If in the past year the Summer Series were dedicated to the main themes to be found in the artworks from Antonio Dalle Nogare’s private collection (conceptual art, body and time), this edition we want to take a closer look at the artistic techniques themselves. The two classical disciplines par excellence – painting and sculpture – are in fact the ones that have evolved the most over the course of the last century. We will trace the development of these media by taking as an example the artists exhibited in the collection and analyzing individual techniques and materials, focusing of course on the post-war period, all the way to the present.

 

The first meeting, A painting is a painting is a painting – The evolution of painting, will be held Saturday, July 31 (German at 10AM, Italian at 11.30AM) in the foundation’s library and will be dedicated to the queen of the visual arts, painting – which in the past 150 years has experienced many moments of rupture, related to the appearance of new cultural and social factors, such as the invention of photography in 1839 or the development of new techniques such as ready-made and collage. In short, painting is a medium that has experienced and therefore reflects the great changes of the twentieth century, and continues to do so even today, on the threshold of the current digital revolution.

 

“Painting relates to both art and life. Neither can be made.”
Robert Rauschenberg

 

To ensure the safety of all visitors, participation to the Summer Series is by reservation only (places are limited), by writing to visit@fondazioneantoniodallenogare.com or calling +30 0471 971 626.

 

Following the meeting, there will be a screening of the documentary Ettore Spalletti by Alessandra Galletta, in collaboration with the film and contemporary art festival Lo schermo dell’arte, which revisits the themes discussed during the talk. The film will play in loop until 6 PM. For those who can’t come to the Foundation, the movie will be available online on our website for 24 hours. Find out more information here.

The subjects we discussed during the first edition of this year’s summer series are presented here below in form of key words who define the evolution of painting. By clicking on the key words themselves and on the single words you will be redirected to external links to find out more.

Abstraction was THE turning point in painting in the last century. During the talk we discussed the work of Mark Rothko and Gerhard Richter.

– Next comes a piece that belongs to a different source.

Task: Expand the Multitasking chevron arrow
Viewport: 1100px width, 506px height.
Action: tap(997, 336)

Who thinks about painting thinks about a canvas. Piero Manzoni and Michael Krebber know better.

A new technique brought up by Georges Braque at the beginning of the last century supposed to change painting and modern art as a whole. We discussed the work of Jiri Kolar.

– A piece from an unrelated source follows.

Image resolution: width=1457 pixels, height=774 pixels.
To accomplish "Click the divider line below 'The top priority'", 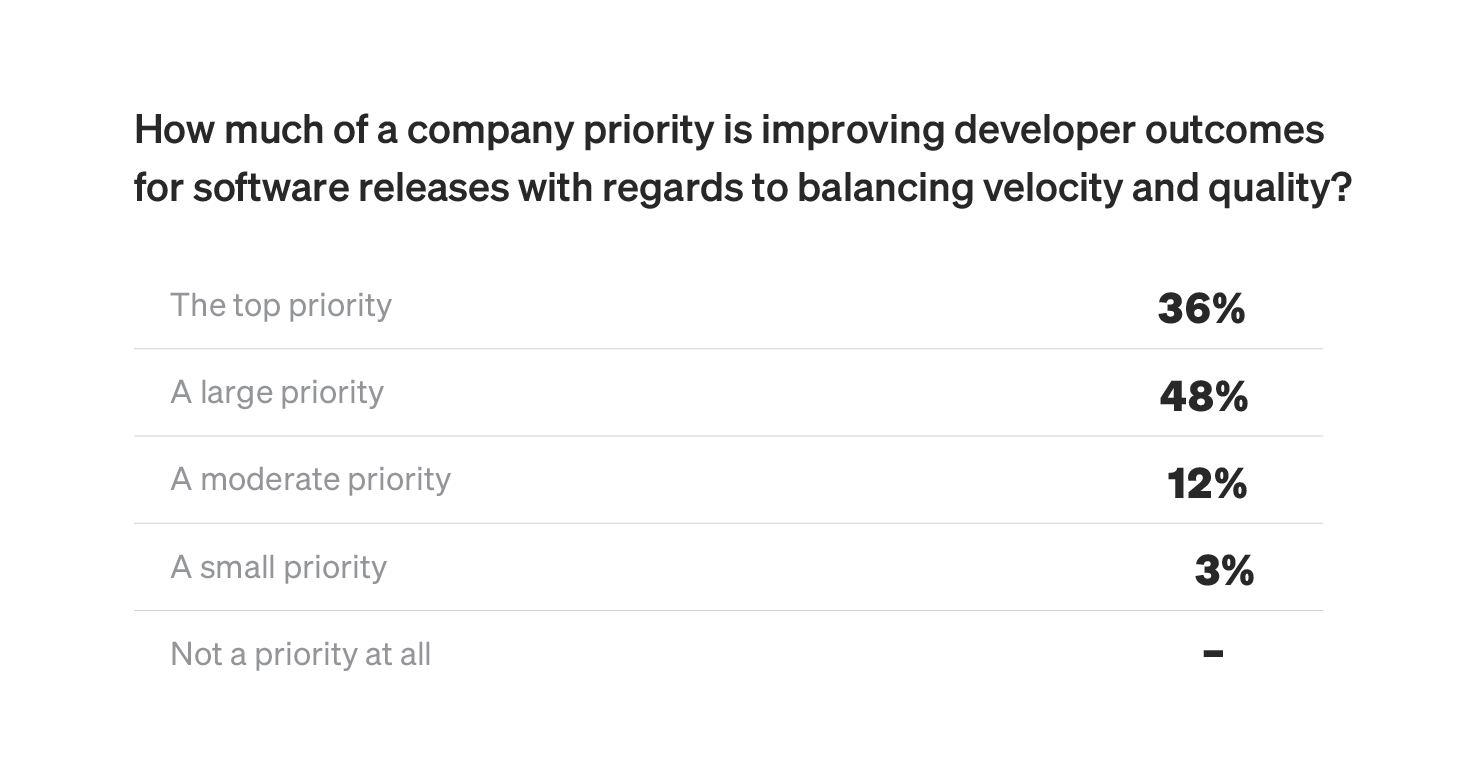I will coord(728,349).
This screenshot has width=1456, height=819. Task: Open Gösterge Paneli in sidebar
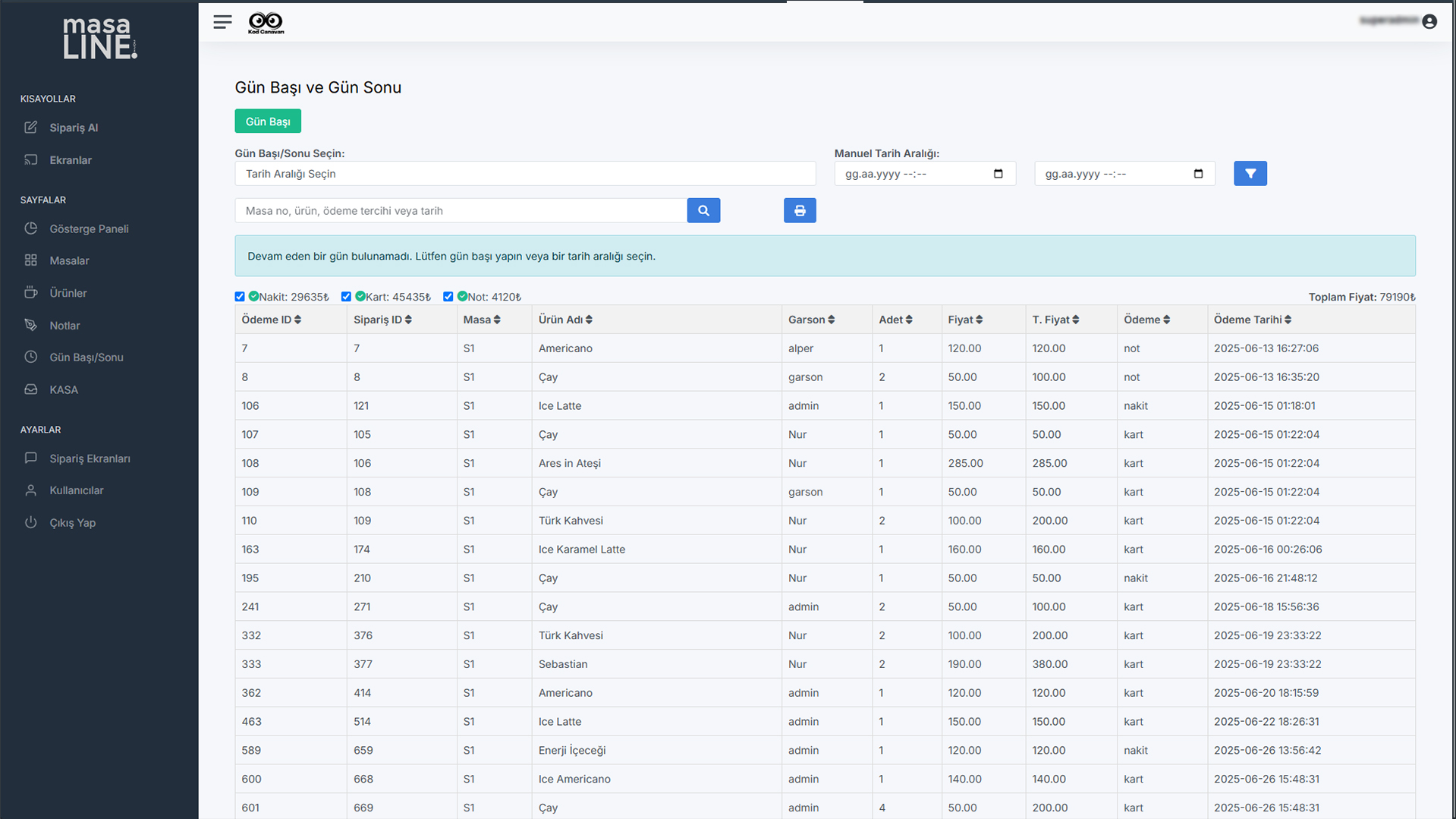pos(89,228)
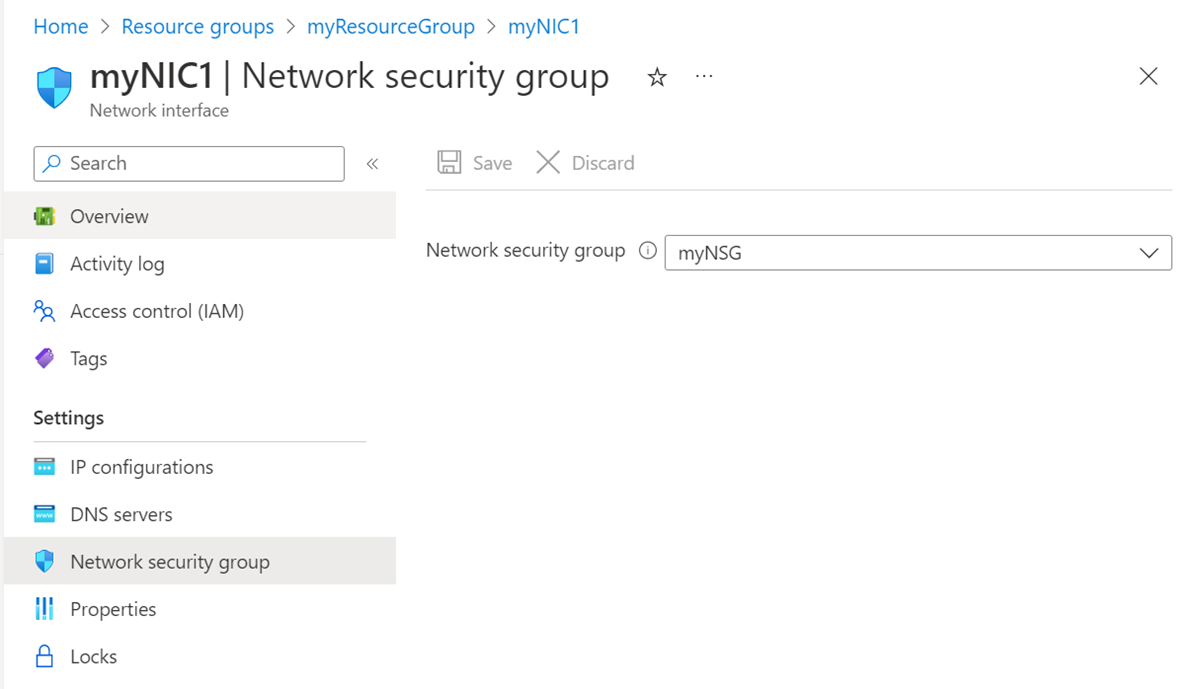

The digital revolution does not stop in front of painting. An example of a digital painter we discussed is Wade Guyton.

There is no talking about painting without talking about figurative art. We focused on David Hockney as a modern example who changed figurative painting.

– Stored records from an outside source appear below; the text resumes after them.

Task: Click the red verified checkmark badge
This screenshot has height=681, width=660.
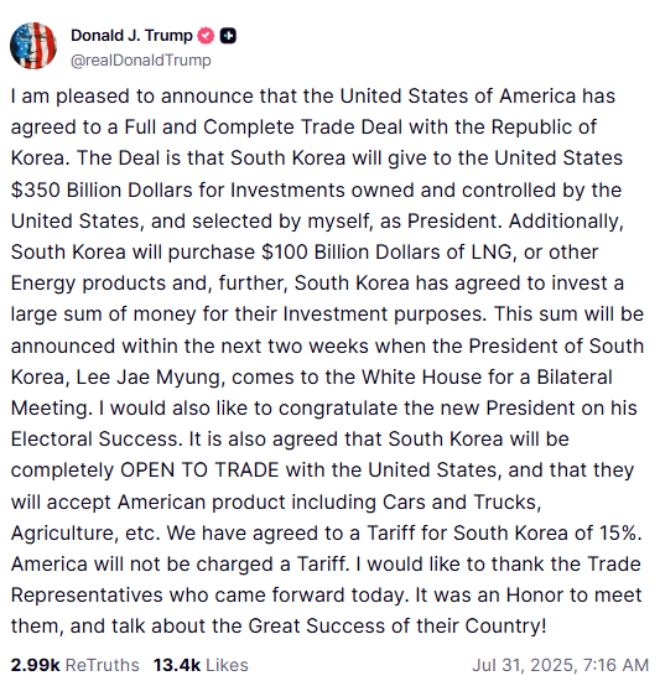Action: click(x=205, y=37)
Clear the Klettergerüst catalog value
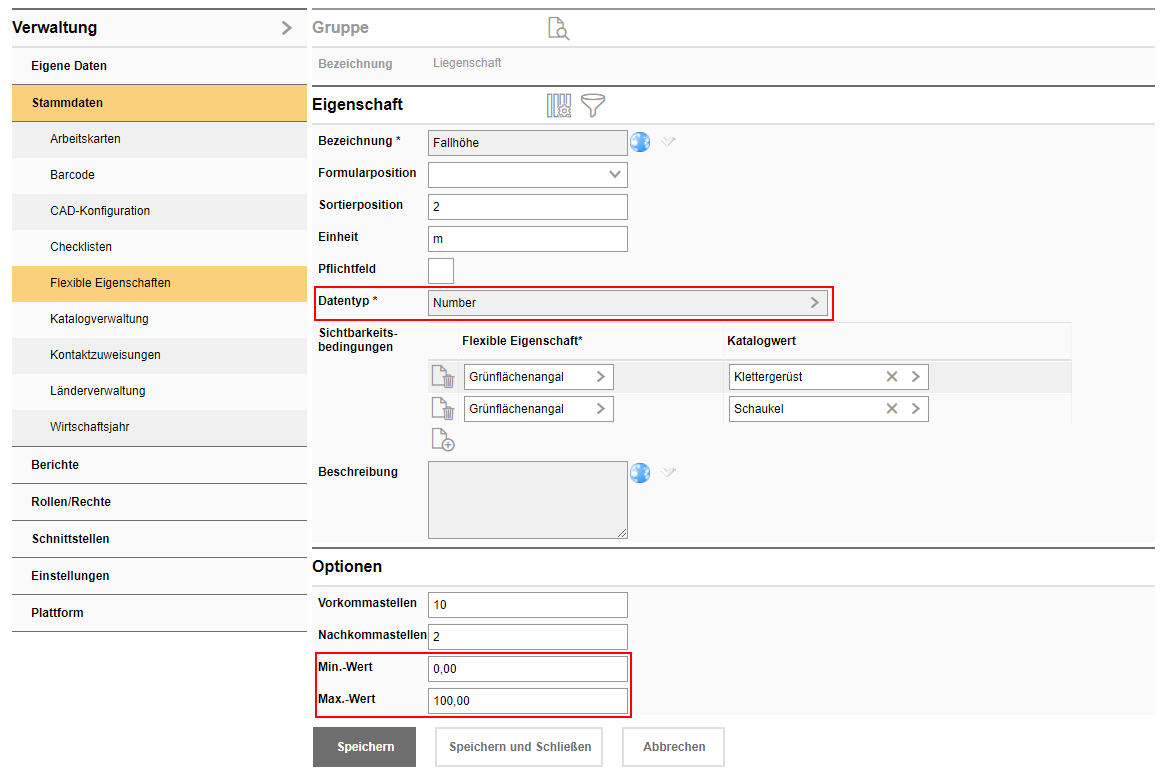This screenshot has width=1165, height=772. [891, 377]
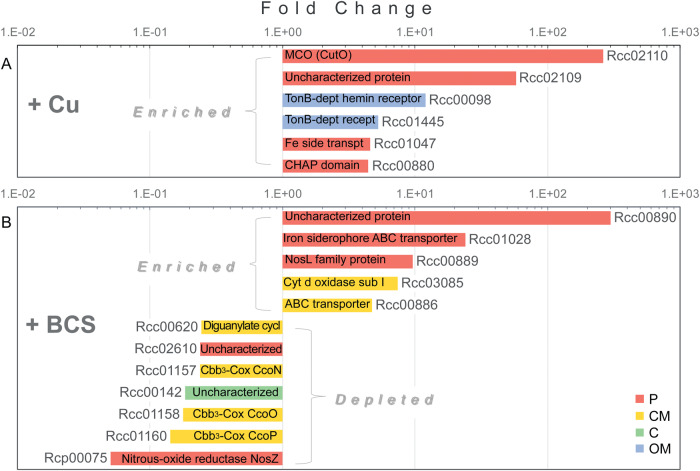700x471 pixels.
Task: Select the Nitrous-oxide reductase NosZ bar
Action: point(196,458)
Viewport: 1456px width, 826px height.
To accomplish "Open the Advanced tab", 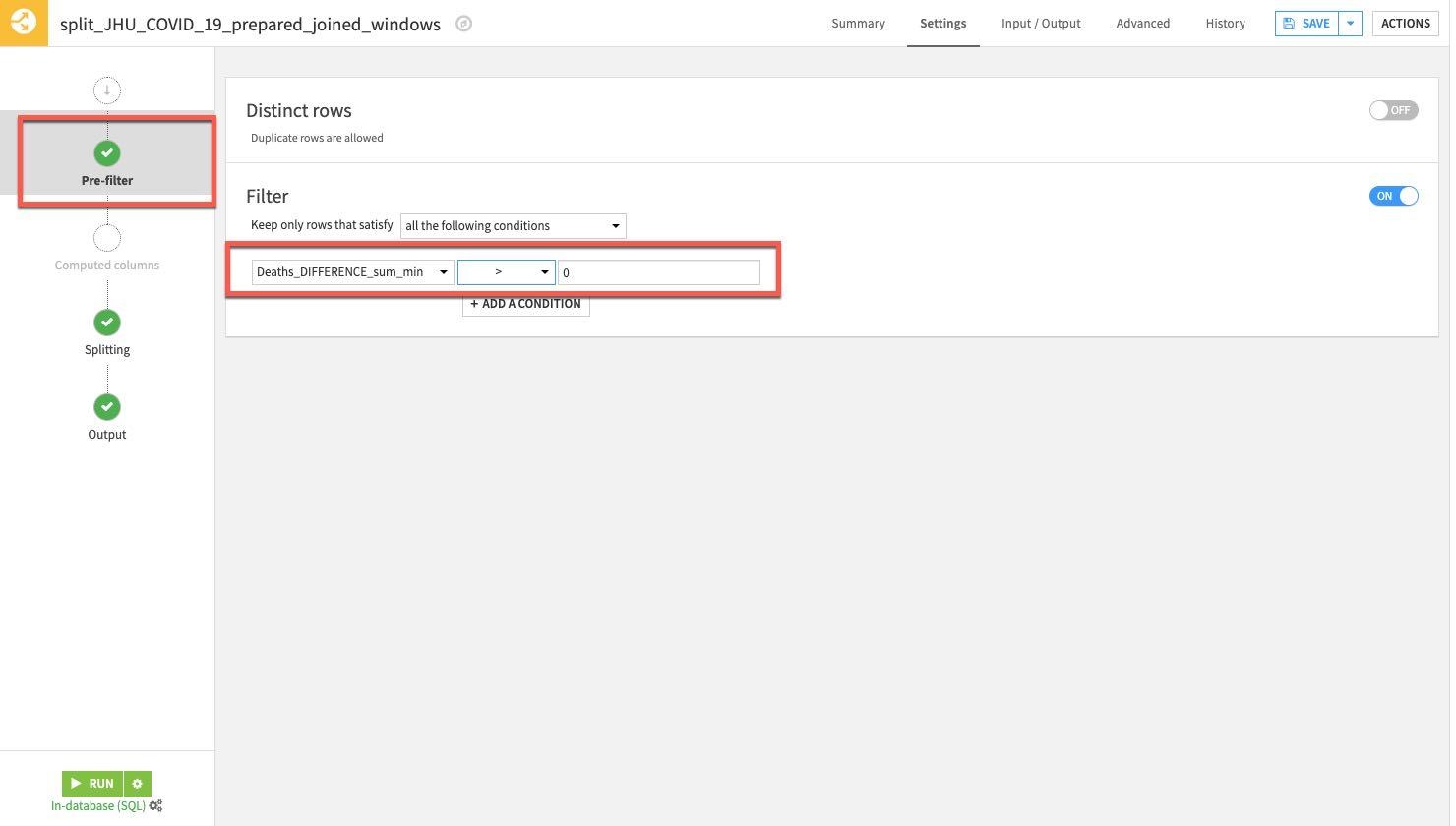I will 1142,24.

Painting is not all about oil on canvas. In this first meeting of summer 2021 we found out that artists use the most diverse materials for their works.

At some point in its ever changing state painting also became pop. Who does not immediately think about Andy Warhol when the word pop comes up?

We couldn’t be more grateful to Marcel Duchamp for coming up with the idea of the readymade over a century ago. An artist who got inspired by Duchamp and took the readymade to a whole new level is Robert Rauschenberg. 

Lucio Fontana is known for cutting the canvas. What did he find behind it?

From Sol LeWitt‘s wall drawings to Keith Haring.